Tratamento de pacientes pré e pós parto

Instituição goiana ministra palestra de capacitação aos colaboradores para cuidados com as pacientes no pré-parto e em seu puerpério

O setor de Psicologia e Serviço Social da Maternidade Nossa Senhora de Lourdes (MNSL), de Goiânia/GO, realizou uma capacitação aos colaboradores da unidade sobre as reações emocionais no puerpério – período que decorre desde o parto até quando os órgãos e estado geral da mulher voltem às condições anteriores à gestação. Ministrada pela psicóloga da Maternidade, Viviane Souza, a palestra teve enfoque na depressão pós-parto.
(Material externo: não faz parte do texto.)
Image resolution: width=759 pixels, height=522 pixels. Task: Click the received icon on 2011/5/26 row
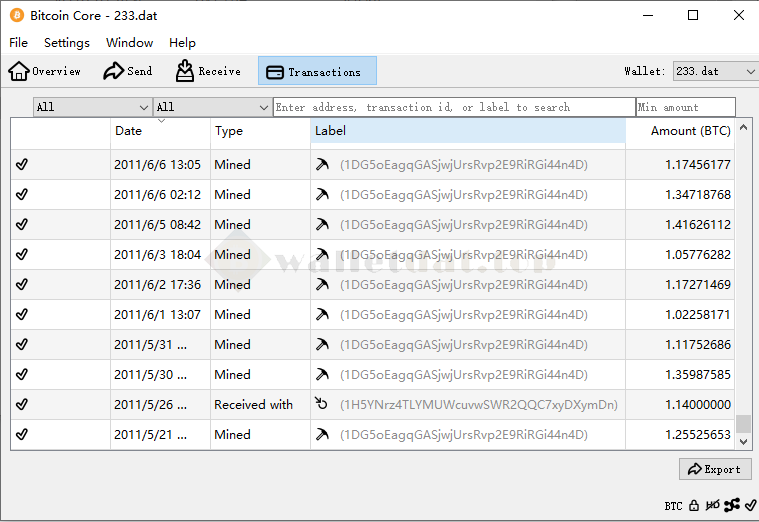pyautogui.click(x=321, y=405)
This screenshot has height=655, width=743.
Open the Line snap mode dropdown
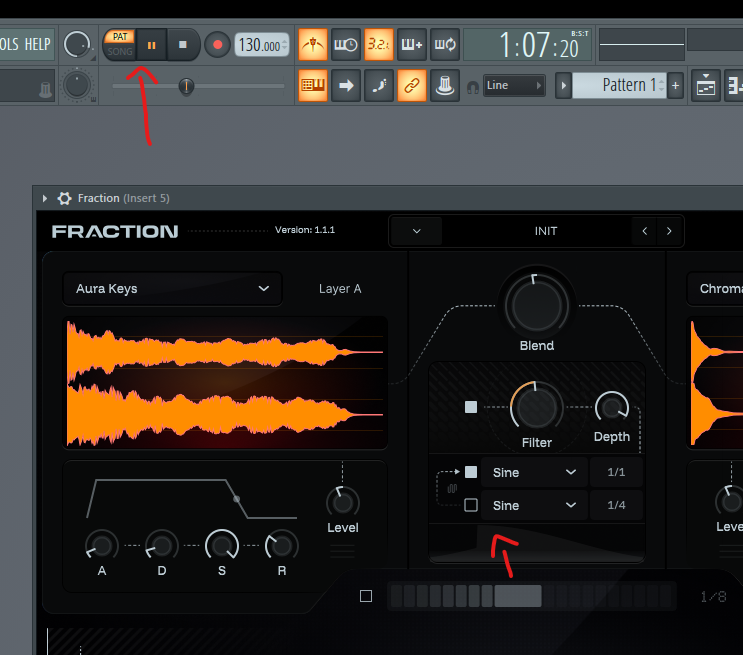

De acordo com a palestrante, as mudanças emocionais se tornam frequentes já no início da gestação. A partir de então, ocorrem os momentos de ambivalências devido às fantasias que cercam o assunto, mas, normalmente, os casos mais críticos ocorrem após o parto. “Nesse período, muitas vezes se dá atenção apenas para o bebê e esquece da mulher, mas ela também precisa de cuidados, pois entra no centro cirúrgico como gestante e sai uma mãe, de fato”, destacou Viviane. Segundo ela, as novidades do período como as transformações no corpo, alteração da mama, mudanças hormonais, adaptação ao bebê, noites mal dormidas e dificuldades de amamentar podem ocasionar reações emocionais negativas.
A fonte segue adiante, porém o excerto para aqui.